The Australia and New Zealand Banking GrpLtd (ASX: ANZ) share price has been a positive performer on Tuesday.
In morning trade the banking giant's shares climbed 1.5% to $18.31. This follows the release of an announcement relating to an asset sale today.
What did ANZ announce?
This morning ANZ announced that it has agreed to sell its New Zealand asset finance business, UDC Finance, for NZ$762 million to Japan's Shinsei Bank.
This sale follows a strategic review of the UDC Finance business. It is also in line with its strategy to simplify its business.
According to the release, the sale will provide ~A$439 million (~10bps) of Level 2 Group CET1 capital at settlement.
It will also release more than NZ$2 billion of funding provided by ANZ New Zealand, further strengthening its balance sheet position.
ANZ Bank New Zealand's CEO, Antonia Watson, was pleased with the asset sale and believes it is a significant vote of confidence for the New Zealand economy.
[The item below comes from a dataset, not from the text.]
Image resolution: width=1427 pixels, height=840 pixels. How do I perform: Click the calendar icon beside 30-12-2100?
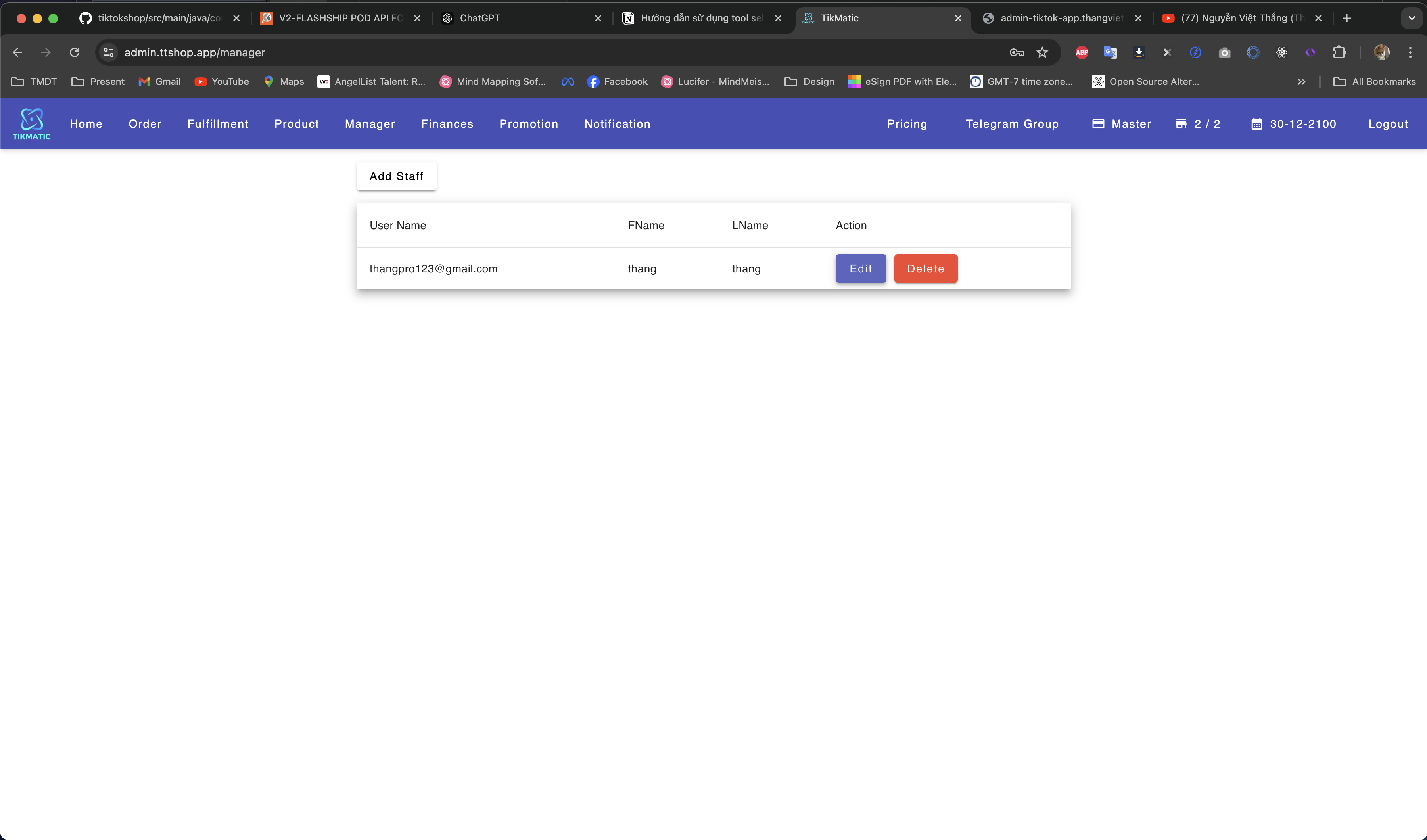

She said: "With a strong outlook for infrastructure and agriculture projects as the New Zealand economy rebuilds post-Covid-19, there is a significant role for UDC Finance to play. As such, it needs an owner that can invest in and grow the business."
"Shinsei Bank intends to preserve UDC's operations, retain UDC employees and provide long term capital to maintain and grow customer lending in New Zealand. The sale will also mean UDC Finance will continue to operate as an independent finance company and enhance competition in the asset finance market," Ms Watson added.
Is the ANZ share price in the buy zone?
The ANZ share price may have charged notably higher over the last couple of weeks, but I don't think it is too late to invest.
Although it isn't my top pick in the sector, I think it remains a great option at the current level. Especially given its improving balance sheet and the quicker than expected reopening of the Australian economy.